■ **Exercise brief**: In the page on generalized linear models below, reproduce verbatim everything from "We start by" down to "set.seed(seed)".

■ **Document text**:
======

Generalized Linear Model IV

Dec. 6, 2018 $\newcommand{\bs}{\boldsymbol}$ $\newcommand{\argmin}[1]{\underset{\bs{#1}}{\text{arg min}}\,}$ $\newcommand{\argmax}[1]{\underset{\bs{#1}}{\text{arg max}}\,}$ $\newcommand{\tr}{^{\top}}$ $\newcommand{\norm}[1]{\left|\left|\,#1\,\right|\right|}$ $\newcommand{\given}{\,|\,}$ $\DeclareMathOperator{\E}{\mathbb{E}}$ $\newcommand{\blue}[1]{{\color{blue} {#1}}}$ $\newcommand{\red}[1]{{\color{red} {#1}}}$ $\newcommand{\orange}[1]{{\color{orange} {#1}}}$ $\newcommand{\pfrac}[2]{\frac{\partial #1}{\partial #2}}$

We start by introducing the simple Poisson log-linear model, where the Poisson means $\lambda_{i}$ is related to the covariates via the log-linear model

$$ \begin{aligned} g(\lambda_{i}) &= \eta_{i} = \log \lambda_{i} = \bs{x}_{i}\tr \bs{\theta} \\ i &= 1,..., n \end{aligned}\tag{1} $$

Before doing any analysis, it helps to visualize the situation. We generate a dataset whose truth is given by (1).

In [1]:
data.load <- function(p, theta, seed=2, n=100) {   
#     -----------
#     theta = fixed effect
#     n = number of points
#     p = number of columns of design matrix  
#     -----------
    set.seed(seed)
    X <- rep(1, n)
    for (i in 1:(p-1)){
        X <- cbind(X, runif(n, 0, 5))
    }
    Y <- rpois(n, exp(as.matrix(X)%*%theta))
    cbind(X, Y)
}
In [5]:
mydata <- data.load(p=2, theta=c(0.1,0.6)) # generate dataset
options(repr.plot.width=4, repr.plot.height=4) # plotting
plot(mydata[,2], mydata[,3], xlab='X', ylab='Y', main='Poisson')

======

■ **Extracted data**:
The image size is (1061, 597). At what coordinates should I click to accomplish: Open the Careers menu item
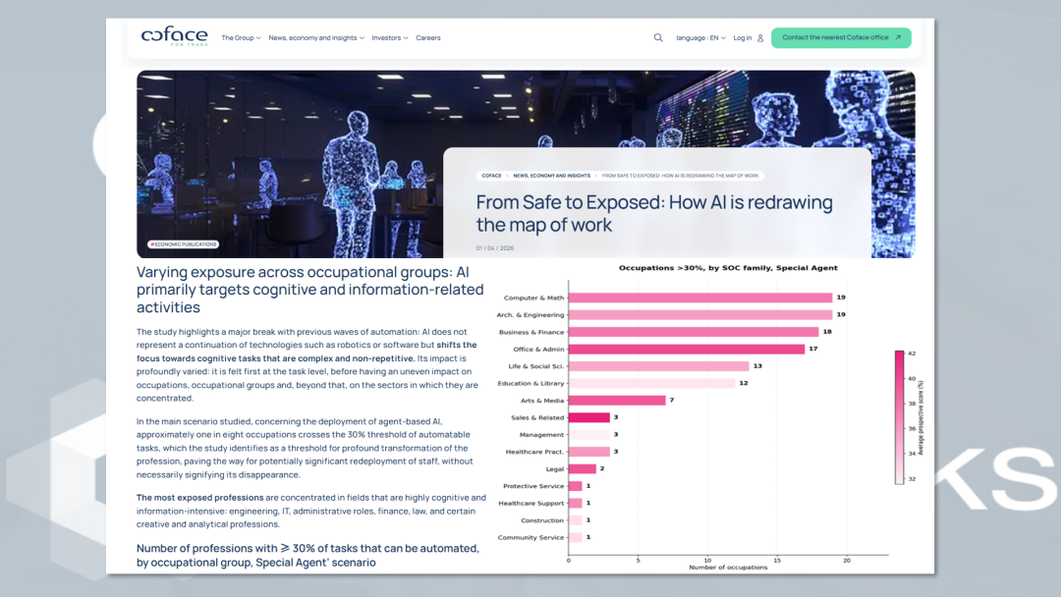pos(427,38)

======

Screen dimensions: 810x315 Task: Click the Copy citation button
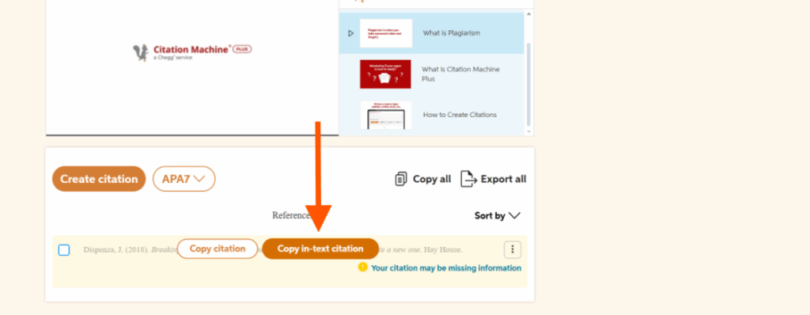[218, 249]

======

■ **Output for this task**:
We start by introducing the simple Poisson log-linear model, where the Poisson means $\lambda_{i}$ is related to the covariates via the log-linear model

$$ \begin{aligned} g(\lambda_{i}) &= \eta_{i} = \log \lambda_{i} = \bs{x}_{i}\tr \bs{\theta} \\ i &= 1,..., n \end{aligned}\tag{1} $$

Before doing any analysis, it helps to visualize the situation. We generate a dataset whose truth is given by (1).

In [1]:
data.load <- function(p, theta, seed=2, n=100) {   
#     -----------
#     theta = fixed effect
#     n = number of points
#     p = number of columns of design matrix  
#     -----------
    set.seed(seed)